Job item: Reproduce the passage about Farouq's audition word for word, starting at "Farouq told Sean" and ending at "fixer was making.".

Text section:
══════════

Farouq was nervous about the audition. So he called Sean, back in town from Helmand, sporting a giant cast on his left index finger from a bullet that had ricocheted off a British .50-caliber machine gun while his convoy was under fire from the Taliban.
“Farouq, I know you’re nervous, but when you stand in front of the camera, think of the cameraman and the anchor as the most stupid people you can imagine,” Sean told him. “Or that the cameraman is standing in front of you naked.”
Farouq told Sean not to tell me about the audition, so Sean immediately called. I could hardly blame Farouq for applying. The job didn’t pan out—an Afghan correspondent wasn’t hired—but Farouq was soon offered a producer position that paid more than twice what I did. Ever since Nasir disappeared for Tajikistan months earlier, drawn by the promise of easy money in the used-car business, Farouq had charged me only $75 a day to drive and translate when I was in the country, less than any other fixer was making.
“I don’t want to leave the Chicago Tribune, and I’ve told Al Jazeera I want to keep working with you, whenever you’re in town,” Farouq said. “You are my friend, and I won’t leave you. But they just pay so much money. I have to think of my family.”

══════════

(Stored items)

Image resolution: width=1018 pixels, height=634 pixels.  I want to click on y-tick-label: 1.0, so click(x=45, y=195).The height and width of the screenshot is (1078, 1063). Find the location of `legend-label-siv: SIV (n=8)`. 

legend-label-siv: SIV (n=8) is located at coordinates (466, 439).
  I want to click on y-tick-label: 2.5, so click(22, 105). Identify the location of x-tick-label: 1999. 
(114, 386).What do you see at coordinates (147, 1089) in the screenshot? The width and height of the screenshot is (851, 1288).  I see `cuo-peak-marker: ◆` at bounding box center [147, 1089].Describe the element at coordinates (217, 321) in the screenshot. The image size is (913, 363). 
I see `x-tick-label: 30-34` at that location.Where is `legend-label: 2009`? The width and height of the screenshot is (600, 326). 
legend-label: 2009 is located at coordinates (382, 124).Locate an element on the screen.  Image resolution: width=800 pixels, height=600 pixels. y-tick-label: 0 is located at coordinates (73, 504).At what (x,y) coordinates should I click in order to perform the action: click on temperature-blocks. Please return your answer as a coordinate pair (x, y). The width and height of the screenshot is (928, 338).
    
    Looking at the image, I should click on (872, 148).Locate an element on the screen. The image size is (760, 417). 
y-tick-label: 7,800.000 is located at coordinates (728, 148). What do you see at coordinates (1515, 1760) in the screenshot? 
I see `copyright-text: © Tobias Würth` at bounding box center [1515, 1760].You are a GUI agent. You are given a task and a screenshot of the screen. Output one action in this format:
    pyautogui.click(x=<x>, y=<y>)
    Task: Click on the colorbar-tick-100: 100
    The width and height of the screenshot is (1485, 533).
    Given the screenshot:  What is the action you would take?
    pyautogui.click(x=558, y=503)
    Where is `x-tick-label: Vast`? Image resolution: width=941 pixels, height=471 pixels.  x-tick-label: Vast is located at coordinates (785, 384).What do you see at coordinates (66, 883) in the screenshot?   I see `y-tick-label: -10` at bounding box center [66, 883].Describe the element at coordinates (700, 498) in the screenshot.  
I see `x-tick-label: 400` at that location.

══════════

Task answer:
Farouq told Sean not to tell me about the audition, so Sean immediately called. I could hardly blame Farouq for applying. The job didn’t pan out—an Afghan correspondent wasn’t hired—but Farouq was soon offered a producer position that paid more than twice what I did. Ever since Nasir disappeared for Tajikistan months earlier, drawn by the promise of easy money in the used-car business, Farouq had charged me only $75 a day to drive and translate when I was in the country, less than any other fixer was making.